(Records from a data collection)
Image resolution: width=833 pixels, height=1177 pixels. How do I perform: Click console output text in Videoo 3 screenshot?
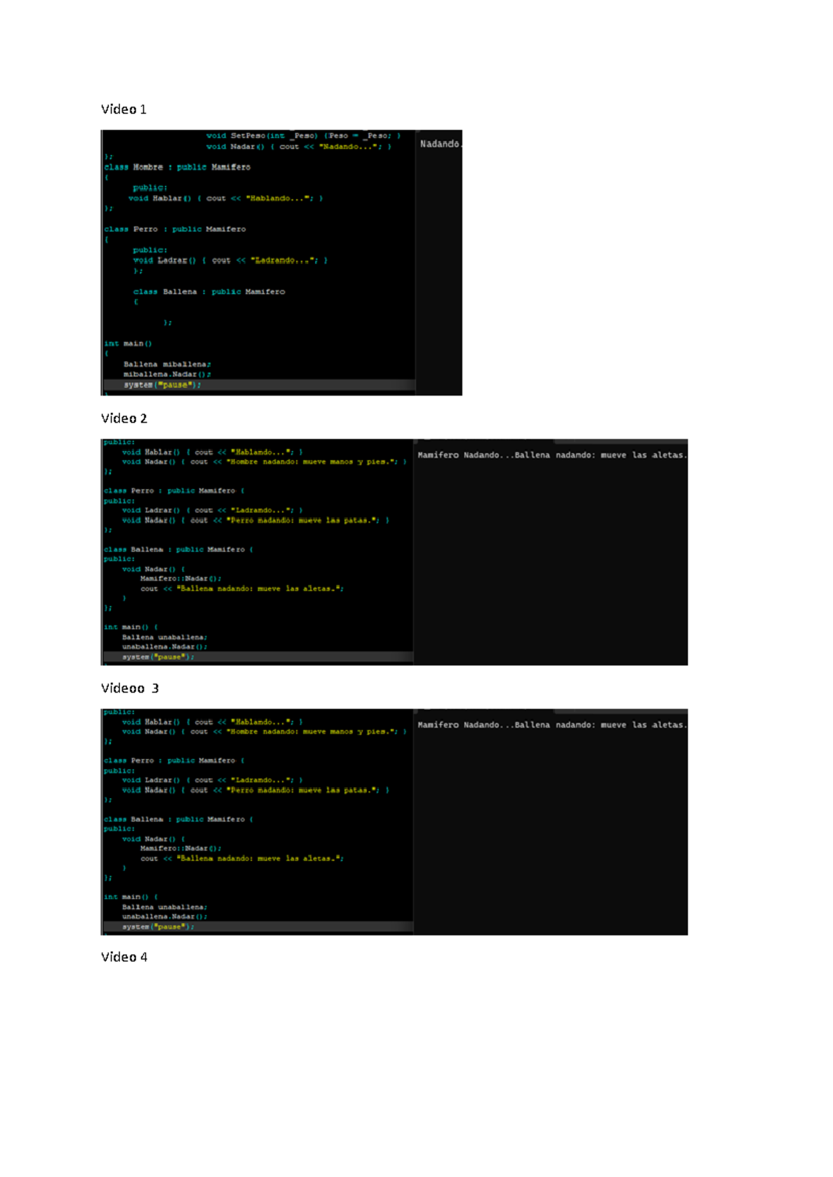(552, 725)
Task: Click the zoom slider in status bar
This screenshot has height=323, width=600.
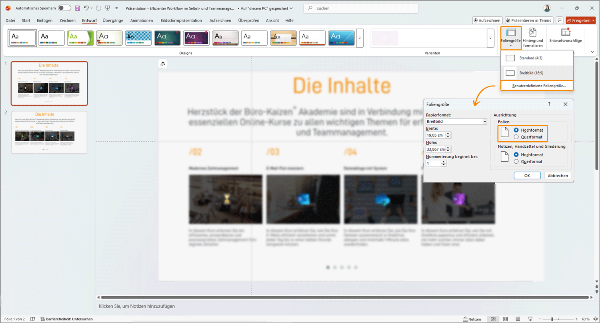Action: [x=552, y=319]
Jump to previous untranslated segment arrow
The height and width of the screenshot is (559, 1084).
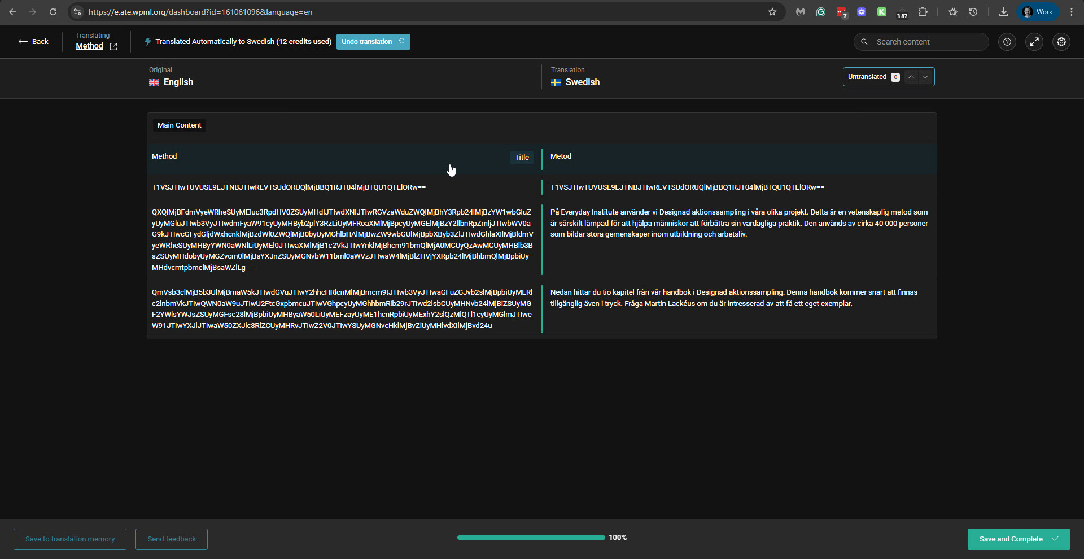pyautogui.click(x=911, y=77)
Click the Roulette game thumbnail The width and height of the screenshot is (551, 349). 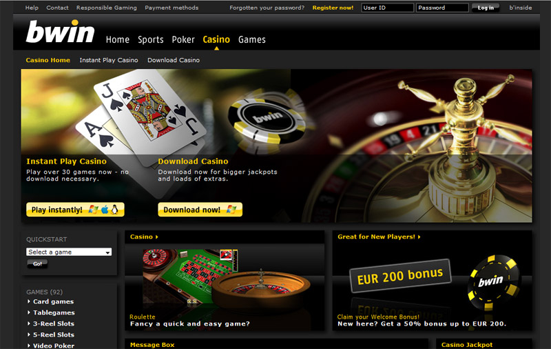pos(225,279)
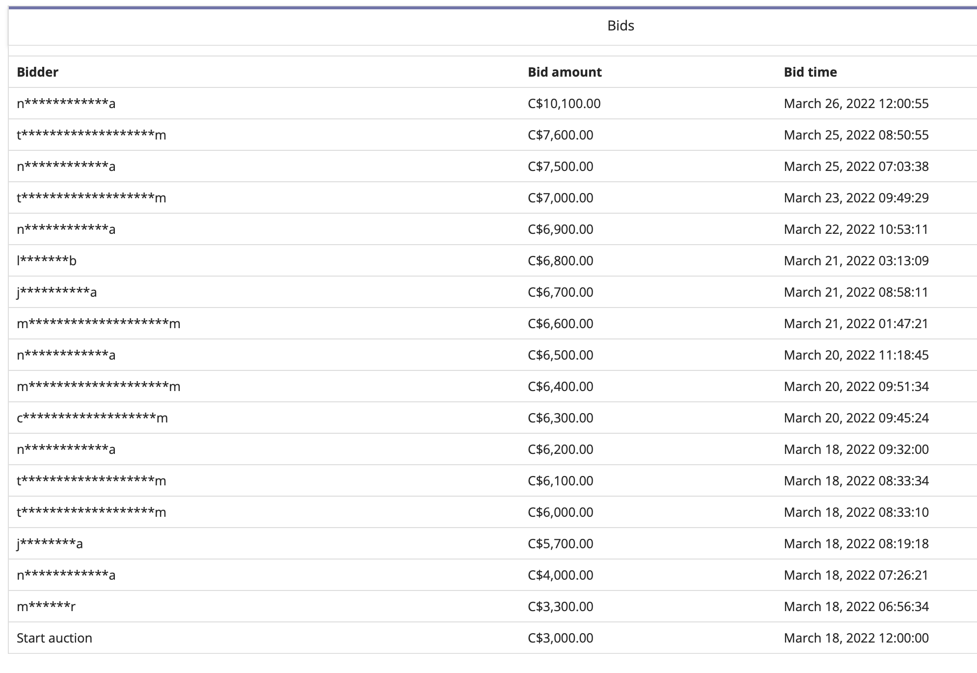Image resolution: width=977 pixels, height=673 pixels.
Task: Click March 20, 2022 11:18:45 bid time
Action: (x=856, y=355)
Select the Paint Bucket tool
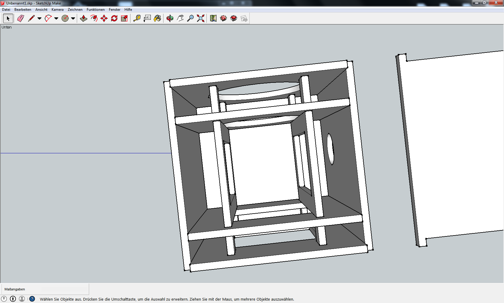 158,19
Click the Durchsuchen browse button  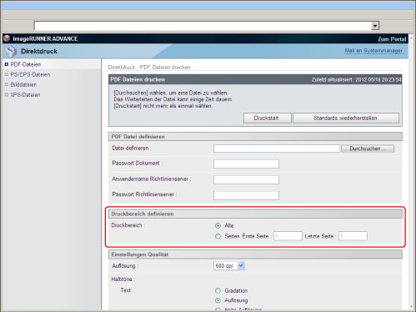[368, 148]
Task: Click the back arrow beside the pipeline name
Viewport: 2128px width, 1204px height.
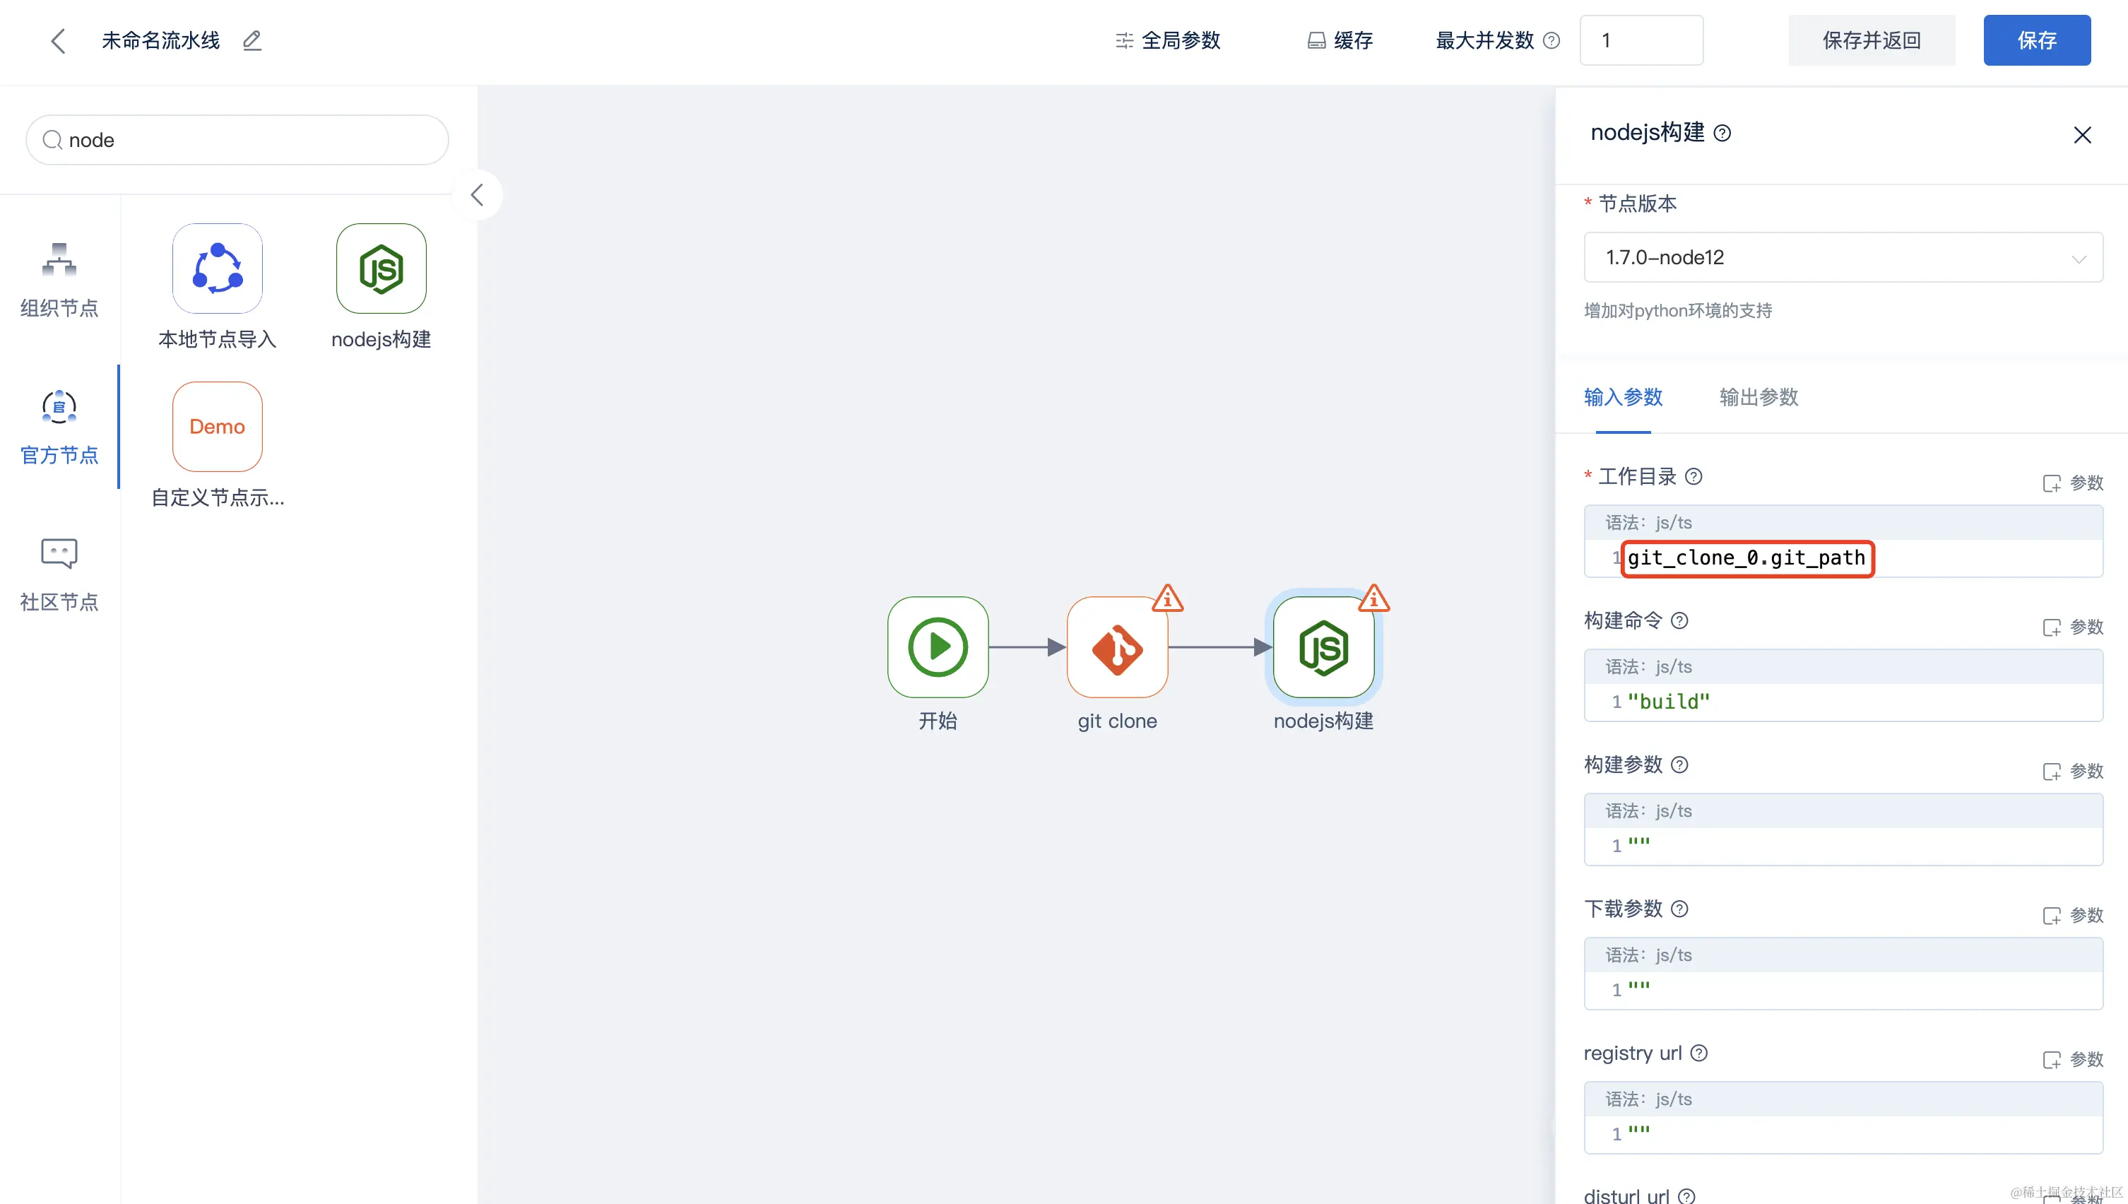Action: click(x=57, y=41)
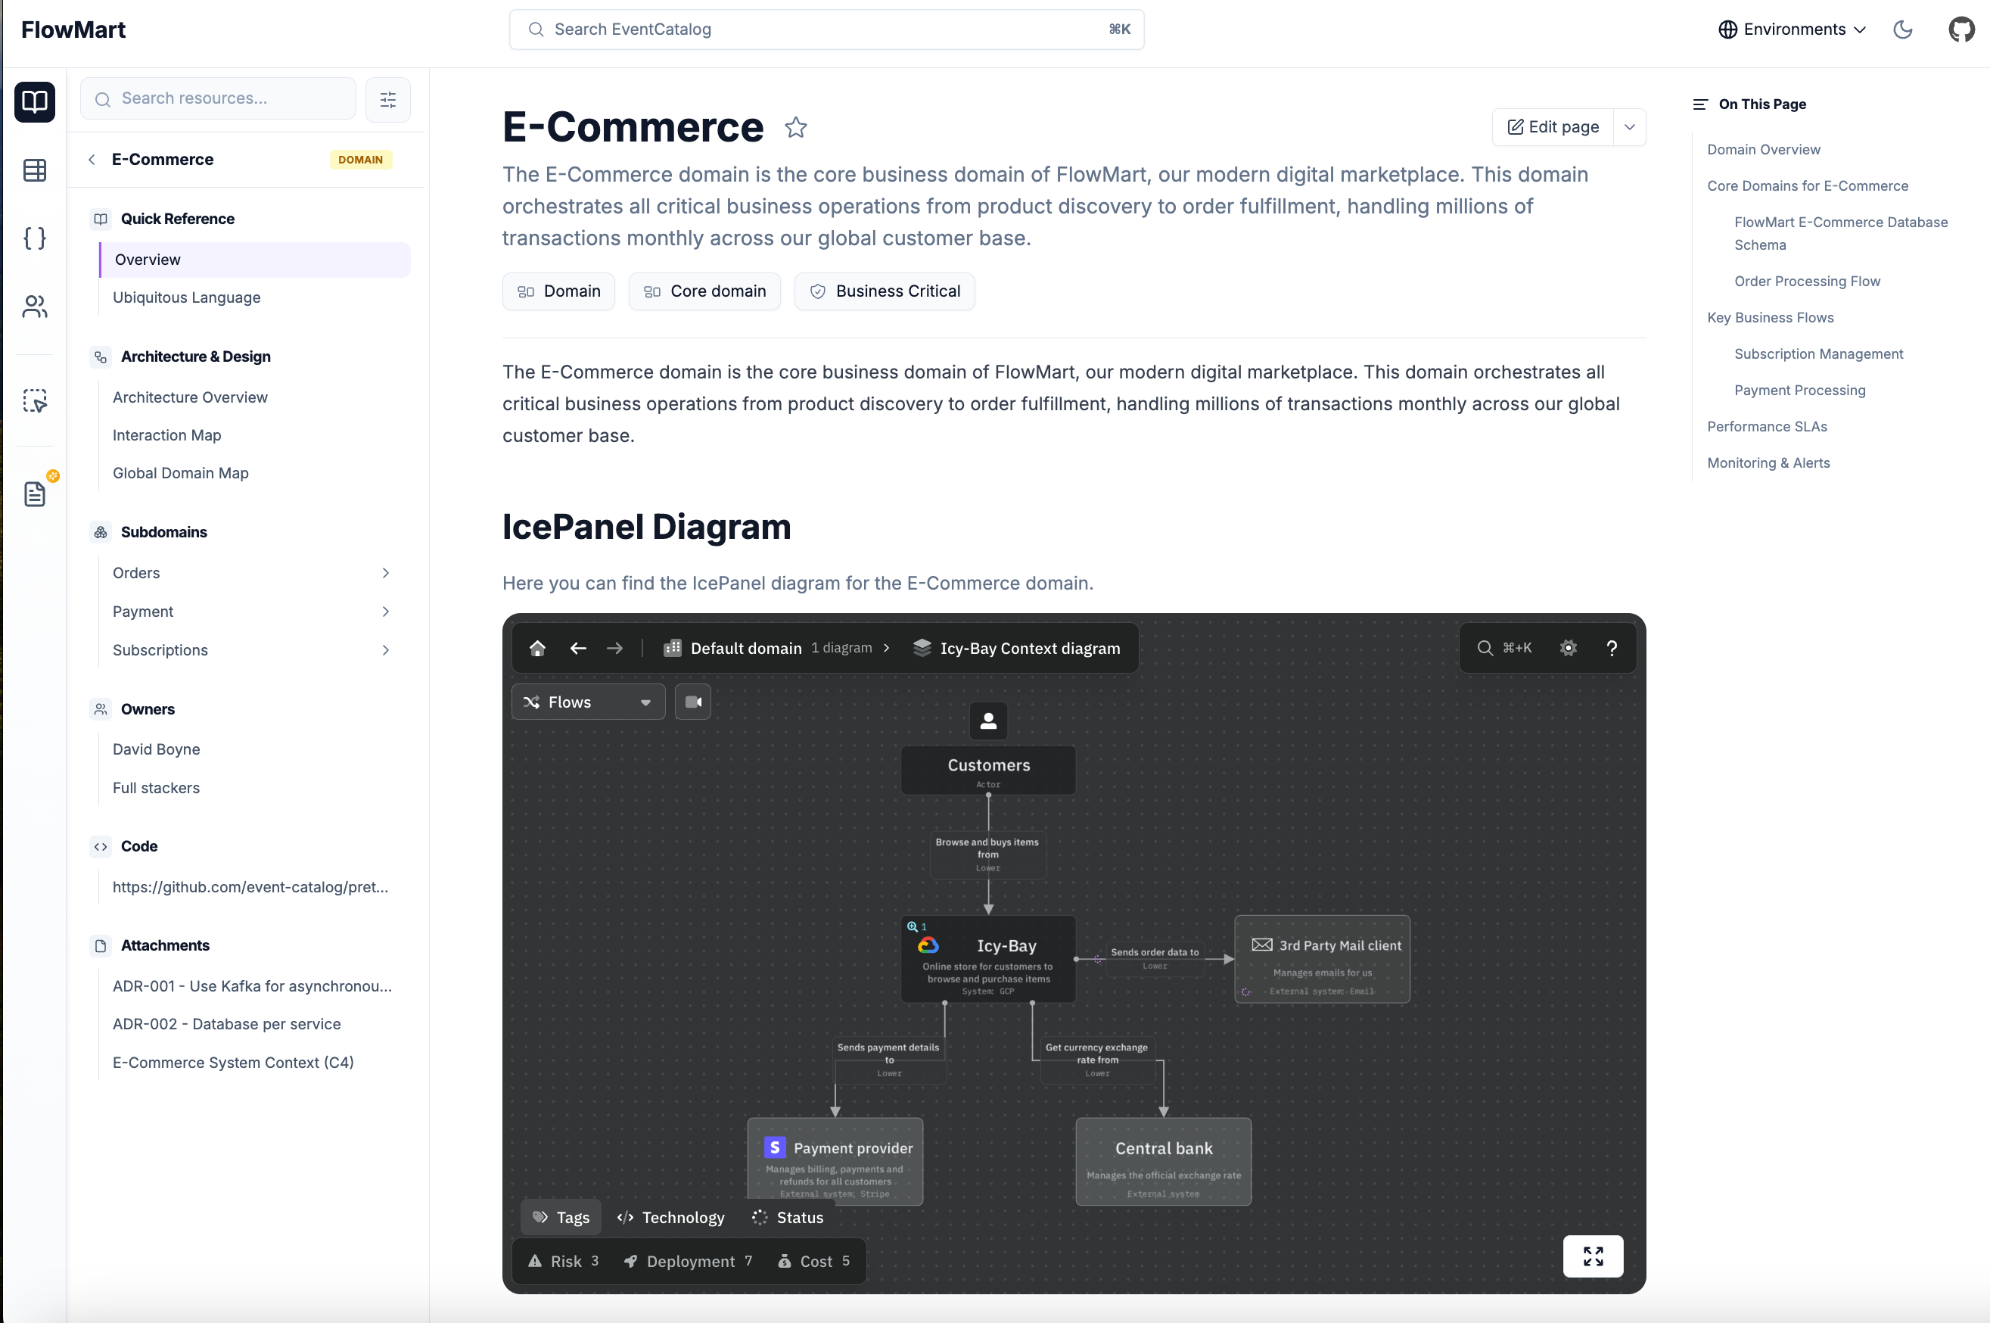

● **TASK**
Copy out the records word for word, from the very first line down to the line holding "Action: [x=552, y=319]", including both of those lines. Leave the pictures out of your copy.

● **EXERCISE ANSWER**
Image resolution: width=833 pixels, height=1177 pixels. How do I perform: Click console output text in Videoo 3 screenshot?
(552, 725)
Task: Click the zoom slider in status bar
This screenshot has height=323, width=600.
Action: [x=552, y=319]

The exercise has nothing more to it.